D’Etienne Demahis, l’arrière-grand-père, les généalogistes nous apprennent (2) qu’il fut 1er magistrat à Paris, conseiller de Louis XV et XVI, s’il vous plaît... Il finit sa vie au château de Vroncourt où il mourut en 1824, quelque années avant la naissance de Louise. Marianne, la mère de Louise, recueillie enfant au château, l’évoque dans une lettre de 1883 à sa fille (3), alors en prison : 

« ... Un jour étant enfant, je lui pris son bonnet carré, le mis en morceaux et, les petits chiffons, j’en habillai ma poupée... ». 
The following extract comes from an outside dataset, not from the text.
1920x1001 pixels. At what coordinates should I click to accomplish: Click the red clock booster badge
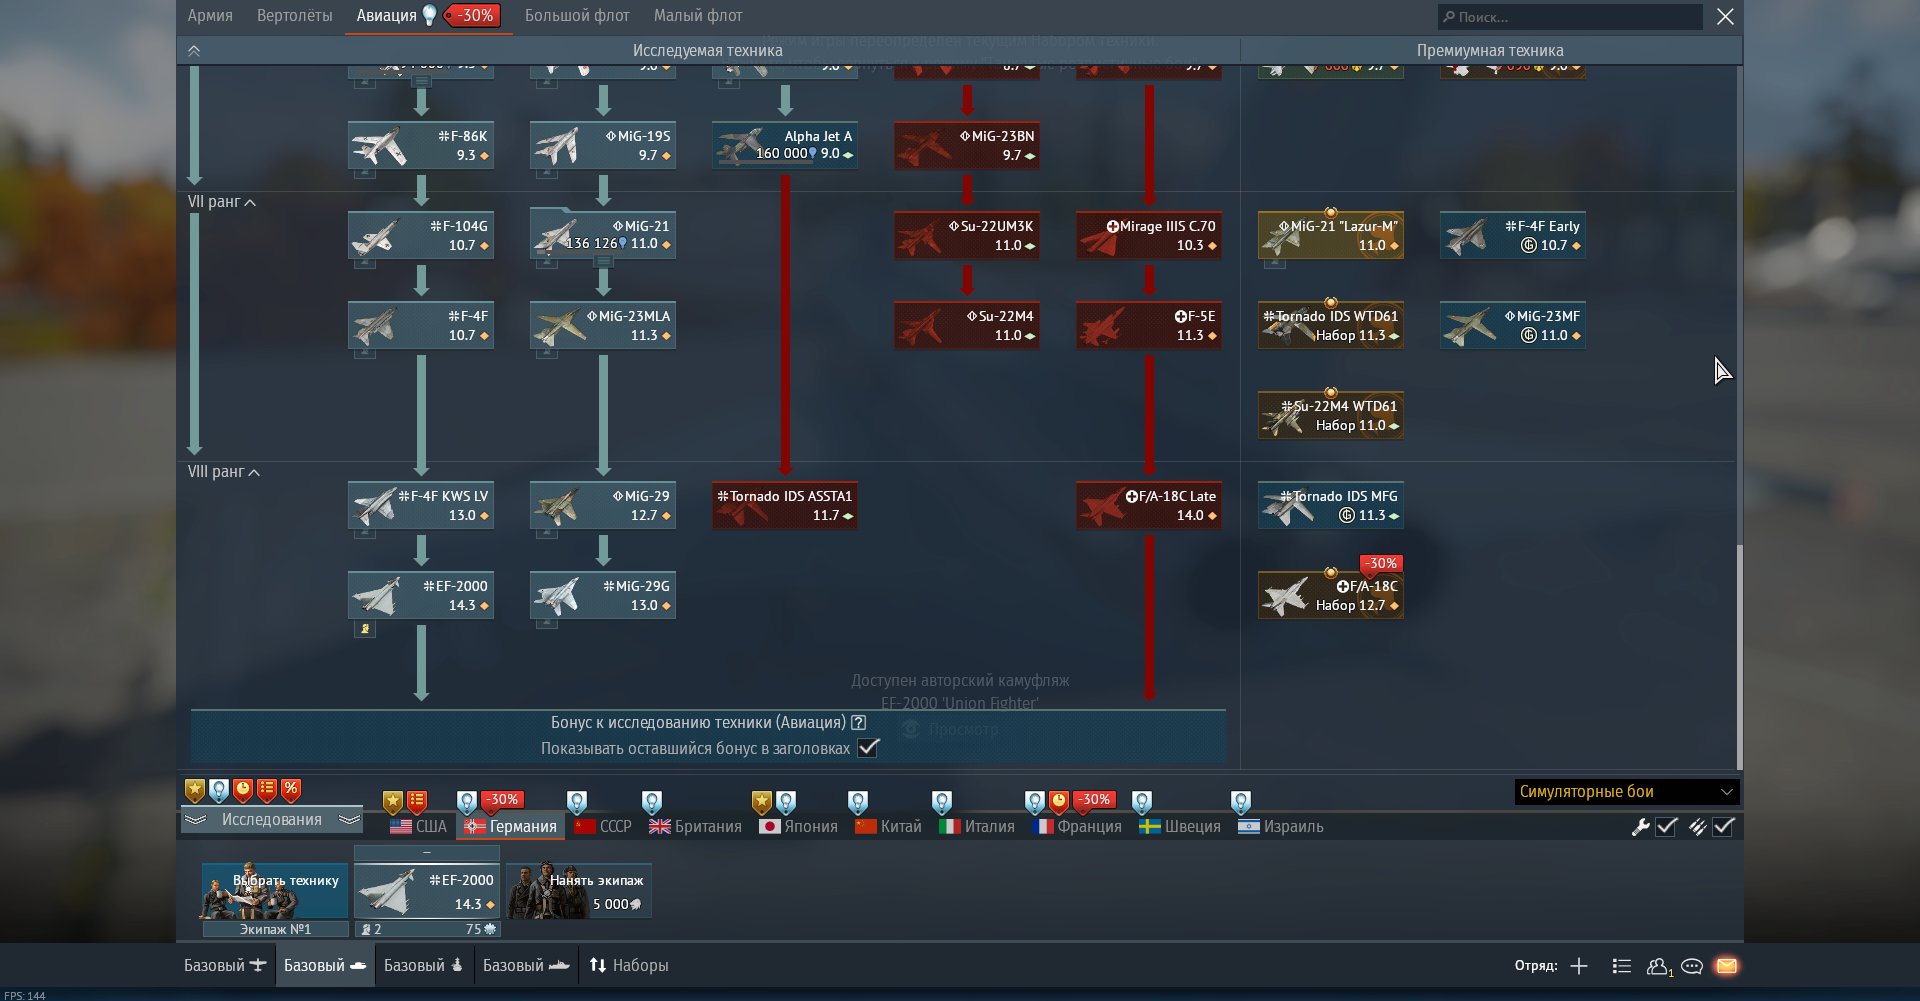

Les généalogistes donnent la femme d’Etienne, Marie-Louise Moreau, comme morte en 1845 (à 98 ans !) à Paris. Elle n’est pas citée dans les mémoires de Louise, ni dans aucune correspondance. Mystère... Sans plus d'informations, je l’ai imaginé devenue folle, abandonnée et oubliée par les Demahis dans un hospice de sœurs grises, avec pension minimale. Mais il peut tout aussi bien s’agir d’une erreur de date de décès sur quelque registre, reproduite sans fin par des chercheurs.

Jules de Kinkelin-Pelletan, l’oncle de Louise, mari d’Agathe la sœur de son père, le père de son cousin préféré, celui des souvenirs d’enfance, est à lui seul une mine d’or inépuisable pour les historiens. 
L’acte de mariage d’Agathe et Jules, qu’on imagine déclamé avec application par le maire de la petite commune de Vroncourt-la-Côte, annonce son ascendance aristocratique : 

« Jules de Kinkelin, fils majeur de Jean-Michel de Kinkelin décédé à Placienda dans la province d’Estrémadure, interprète du maréchal-duc de Raguse, et de Sophie Magdeleine de Barthès, fille du seigneur de Marmorières, secrétaire particulier de Monseigneur le comte d'Artois. » (4) 
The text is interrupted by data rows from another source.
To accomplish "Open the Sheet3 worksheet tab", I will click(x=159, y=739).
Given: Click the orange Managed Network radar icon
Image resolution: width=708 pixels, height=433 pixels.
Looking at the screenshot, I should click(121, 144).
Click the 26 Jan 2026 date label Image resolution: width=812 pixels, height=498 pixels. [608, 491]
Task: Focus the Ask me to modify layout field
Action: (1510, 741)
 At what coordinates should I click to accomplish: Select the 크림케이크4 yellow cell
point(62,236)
On imagine Louise, alors âgée de 3 ans, sur les genoux de sa grand-mère Charlotte, fascinée par la sonorité exotique de ces noms. 

Orphelin jeune, Jules fut élevé et adopté à 26 ans, après la mort de sa mère, par son beau-père Pelletan, d’une célèbre lignée de chirurgiens du Roi. C’est le grand-père Pelletan qui préleva le cœur de Louis XVII, à sa mort en 1795. À la révolution de 1830, les Pelletan les récupérèrent à l’archevêché de Paris où il était conservés et le mirent à l’abri pour éviter sa destruction. Gabriel, l’oncle de Jules essaya toute sa vie de le refourguer contre argent comptant aux Bourbons en exil (5). 

Je suis certain que cette histoire d’oncle orphelin et adopté, de cœur royal prélevé et sauvé de la destruction, que l’on devait se raconter dans la famille, émut Louise enfant. Ceci explique peut-être son mystérieux appel à la clémence pour les Bourbons, dans une lettre à Victor Hugo, en 1850 : 

« ... s’il est vrai qu’on veuille rappeler les Bourbons de l’exil, c’est à toi, poète, à élever la voix le premier pour cette belle et grand inspiration. Tu aimes la liberté, la gloire ; ton âme a des larmes pour toutes les douleurs. Ne laisseras-tu pas tomber quelques paroles de clémence ? » (3)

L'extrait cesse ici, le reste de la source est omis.